​Sinueux déconfinement: la logique évolutive

On savait que l’opération déconfinement ne serait pas chose facile. Le confinement se décrète, et ses directives sont cohérentes avec les objectifs visés. Mais après avoir convaincu les Québécois des dangers mortels du coronavirus, il s’avère difficile d’expliquer qu’il faut maintenant courir un certain risque parce qu’on ne peut rester séquestré le temps qu’un vaccin soit découvert, si tant est qu’il le soit dans un avenir prévisible.

Difficile mais pas impossible. À moins de se mêler dans ses « lignes de comm », de dire une chose le lundi et le contraire le mercredi. On savait que le déconfinement représentait pour le gouvernement Legault un formidable défi de communication, encore ne faut-il pas le rendre encore plus exigeant en brouillant soi-même le message, « en s’autopeluredebananisant », comme disait Parizeau.

Ainsi, François Legault demandait lundi aux enseignants de plus de 60 ans de ne pas se présenter à l’école pour la réouverture. Cela valait aussi pour les éducatrices dans les services de garde. Mercredi, sans fournir d’explications, la vice-première ministre, Geneviève Guilbault annonçait que les gens de moins de 70 ans pouvaient retourner travailler « sans risque important pour leur santé ».

Il faut dire que ce n’est pas la première fois que le gouvernement change de discours sur les 60-69 ans. Au début du confinement, le Dr Horacio Arruda expliquait que, s’ils ne souffraient pas de maladies chroniques, ils ne couraient pas beaucoup plus de risques que les adultes des autres tranches d’âge. C’est à voir.

Autre revirement rapide : après avoir édicté que les grands-parents de moins de 70 ans ne devaient pas garder leurs petits-enfants pour permettre aux parents de retourner au travail, le Dr Arruda changeait jeudi son fusil d’épaule. Il soutenait pourtant la veille que dans les garderies, les éducatrices de 60 ans et plus pouvaient, elles, s’occuper des enfants grâce à des procédures de protection auxquelles les grands-parents à la maison seraient incapables de se conformer.

« Ce n’est pas une science exacte », a avancé François Legault, mais une question d’équilibre entre le risque pour la santé et la possibilité de vivre une vie un tant soit peu normale. La position est appelée à évoluer. Ce qui était interdit hier ne le serait peut-être pas demain. Les explications, aussi, peuvent évoluer, doit-on comprendre.

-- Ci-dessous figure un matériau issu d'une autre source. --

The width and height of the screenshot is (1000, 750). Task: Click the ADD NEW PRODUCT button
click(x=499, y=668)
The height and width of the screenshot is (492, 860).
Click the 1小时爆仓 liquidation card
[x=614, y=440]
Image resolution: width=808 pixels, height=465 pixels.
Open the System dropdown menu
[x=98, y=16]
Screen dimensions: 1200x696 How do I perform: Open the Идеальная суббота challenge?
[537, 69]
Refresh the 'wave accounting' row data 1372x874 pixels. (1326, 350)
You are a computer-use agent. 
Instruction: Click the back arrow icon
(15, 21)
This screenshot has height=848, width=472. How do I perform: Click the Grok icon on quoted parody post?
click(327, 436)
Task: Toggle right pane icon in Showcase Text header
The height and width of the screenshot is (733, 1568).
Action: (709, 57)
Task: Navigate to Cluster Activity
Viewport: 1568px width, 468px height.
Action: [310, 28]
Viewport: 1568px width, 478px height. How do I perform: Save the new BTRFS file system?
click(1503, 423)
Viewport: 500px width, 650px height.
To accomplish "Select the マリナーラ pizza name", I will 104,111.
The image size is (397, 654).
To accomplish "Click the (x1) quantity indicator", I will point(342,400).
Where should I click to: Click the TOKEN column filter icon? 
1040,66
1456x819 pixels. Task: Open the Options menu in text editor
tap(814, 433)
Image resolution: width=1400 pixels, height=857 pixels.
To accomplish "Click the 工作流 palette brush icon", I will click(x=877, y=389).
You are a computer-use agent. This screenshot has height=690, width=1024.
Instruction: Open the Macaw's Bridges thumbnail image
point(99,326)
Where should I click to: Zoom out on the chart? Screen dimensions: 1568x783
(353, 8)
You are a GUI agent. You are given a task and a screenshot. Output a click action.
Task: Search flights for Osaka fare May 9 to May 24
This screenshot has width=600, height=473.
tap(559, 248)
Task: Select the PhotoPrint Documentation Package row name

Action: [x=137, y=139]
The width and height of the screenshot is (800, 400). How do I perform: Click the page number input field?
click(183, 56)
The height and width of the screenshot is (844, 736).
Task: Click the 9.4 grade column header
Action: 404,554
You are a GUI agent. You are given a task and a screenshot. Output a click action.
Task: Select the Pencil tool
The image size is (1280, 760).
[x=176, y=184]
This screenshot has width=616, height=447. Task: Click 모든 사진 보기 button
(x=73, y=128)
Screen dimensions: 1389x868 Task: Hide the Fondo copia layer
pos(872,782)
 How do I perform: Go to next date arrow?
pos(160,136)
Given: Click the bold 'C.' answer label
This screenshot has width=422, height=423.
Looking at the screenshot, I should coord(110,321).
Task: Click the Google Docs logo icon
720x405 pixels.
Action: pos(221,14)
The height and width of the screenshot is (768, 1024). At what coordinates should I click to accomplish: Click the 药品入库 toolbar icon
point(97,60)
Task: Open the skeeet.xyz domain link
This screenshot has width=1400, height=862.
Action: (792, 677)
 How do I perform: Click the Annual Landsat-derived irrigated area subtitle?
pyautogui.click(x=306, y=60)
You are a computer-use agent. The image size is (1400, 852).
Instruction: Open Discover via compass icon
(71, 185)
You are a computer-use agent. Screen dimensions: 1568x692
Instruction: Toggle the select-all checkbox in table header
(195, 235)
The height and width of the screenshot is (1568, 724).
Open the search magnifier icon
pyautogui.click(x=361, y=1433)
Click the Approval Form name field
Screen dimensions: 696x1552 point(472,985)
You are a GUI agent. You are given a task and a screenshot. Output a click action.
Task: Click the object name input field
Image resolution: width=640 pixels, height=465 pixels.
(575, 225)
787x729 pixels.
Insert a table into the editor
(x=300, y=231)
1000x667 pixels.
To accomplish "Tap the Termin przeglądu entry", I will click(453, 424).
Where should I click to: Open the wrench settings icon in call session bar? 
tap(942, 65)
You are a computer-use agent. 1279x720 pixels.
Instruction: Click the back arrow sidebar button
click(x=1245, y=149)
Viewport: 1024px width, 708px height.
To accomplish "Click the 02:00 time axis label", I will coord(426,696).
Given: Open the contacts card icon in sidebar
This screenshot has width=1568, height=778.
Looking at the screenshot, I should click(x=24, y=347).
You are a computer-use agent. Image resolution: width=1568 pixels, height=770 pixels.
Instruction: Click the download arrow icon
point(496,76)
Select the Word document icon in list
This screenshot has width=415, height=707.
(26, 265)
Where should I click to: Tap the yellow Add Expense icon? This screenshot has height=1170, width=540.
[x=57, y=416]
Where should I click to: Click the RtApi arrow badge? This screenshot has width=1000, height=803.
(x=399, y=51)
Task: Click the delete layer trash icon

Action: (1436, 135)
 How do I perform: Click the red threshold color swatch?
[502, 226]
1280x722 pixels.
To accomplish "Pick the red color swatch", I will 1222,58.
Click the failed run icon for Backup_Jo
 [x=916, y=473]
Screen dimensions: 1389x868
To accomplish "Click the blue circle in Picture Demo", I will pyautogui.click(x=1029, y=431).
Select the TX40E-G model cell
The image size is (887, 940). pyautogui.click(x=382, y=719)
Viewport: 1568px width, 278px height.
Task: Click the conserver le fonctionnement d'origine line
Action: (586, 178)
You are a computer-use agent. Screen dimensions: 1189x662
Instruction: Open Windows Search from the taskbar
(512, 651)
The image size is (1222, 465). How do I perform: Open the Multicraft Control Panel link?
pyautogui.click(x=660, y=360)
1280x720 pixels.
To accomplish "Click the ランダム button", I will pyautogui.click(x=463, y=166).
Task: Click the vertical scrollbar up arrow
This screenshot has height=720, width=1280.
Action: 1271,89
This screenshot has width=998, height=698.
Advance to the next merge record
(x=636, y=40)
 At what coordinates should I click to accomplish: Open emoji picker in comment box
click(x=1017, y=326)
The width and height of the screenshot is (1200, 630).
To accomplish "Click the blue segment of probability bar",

N’empêche que les directions d’écoles ont tenu compte, dans leurs plans de réouverture, de l’absence des enseignants de 60 et plus. Pour les services de garde, une directive toute fraîche du ministère de la Famille demandait aux éducatrices de 60 ans et plus de rester chez elles.

La nécessité est mère de l’invention, dit-on. Il semble bien qu’à leur réouverture, les écoles devront accueillir davantage d’élèves que prévu. Déjà, le retour escompté de 50 % des élèves, dans des classes moins nombreuses, exigeait que les directions d’écoles fassent des prouesses. Des ratios plus faibles ne signifient pas que les écoles auront besoin de moins de personnel. Or, selon le chiffre qui circule, ce sont environ 60 % des enfants qui se présenteront pour reprendre la classe et que les écoles ont l’obligation d’accueillir.

Pour les services de garde, la situation s’annonce chaotique. Dans un premier temps, ce ne seront que 30 % de bambins qui y retrouveront leur place. Selon certaines évaluations, près de 4000 services de garde en milieu familial ne comptaient pas rouvrir en raison de l’âge de la responsable ou de ses problèmes de santé. Des employés du réseau de la santé ou d’autres services essentiels, dont les enfants avaient accès le temps du confinement à de garderies temporaires, ont perdu leur service de garde d’origine. Contrairement aux écoles, les services de garde peuvent refuser des enfants. La demande des parents est forte et des centaines de milliers d’enfants devront rester à la maison.

C’est pourquoi, dans les circonstances, le gouvernement Legault a choisi de permettre aux grands-parents de braver les risques pour garder leurs petits-enfants. La nécessité est mère de l’invention d’un nouveau discours.

La réouverture des écoles et des services de garde ne se fera pas sans anicroche et sans une bonne dose d’improvisation. Il est de même pour le reste d’un déconfinement graduel aux multiples inconnues. Le gouvernement Legault, qui est en train de l’inventer, doit pourtant l’expliquer, sans faux-fuyants et sans dégager cette désagréable impression qu’il nous prend pour des valises. Mais on lui sait gré de ne pas forcer le déconfinement trop hâtif de la grande région de Montréal, dont la date est repoussée au 25 mai au mieux, en conformité avec les seuls impératifs de la santé publique.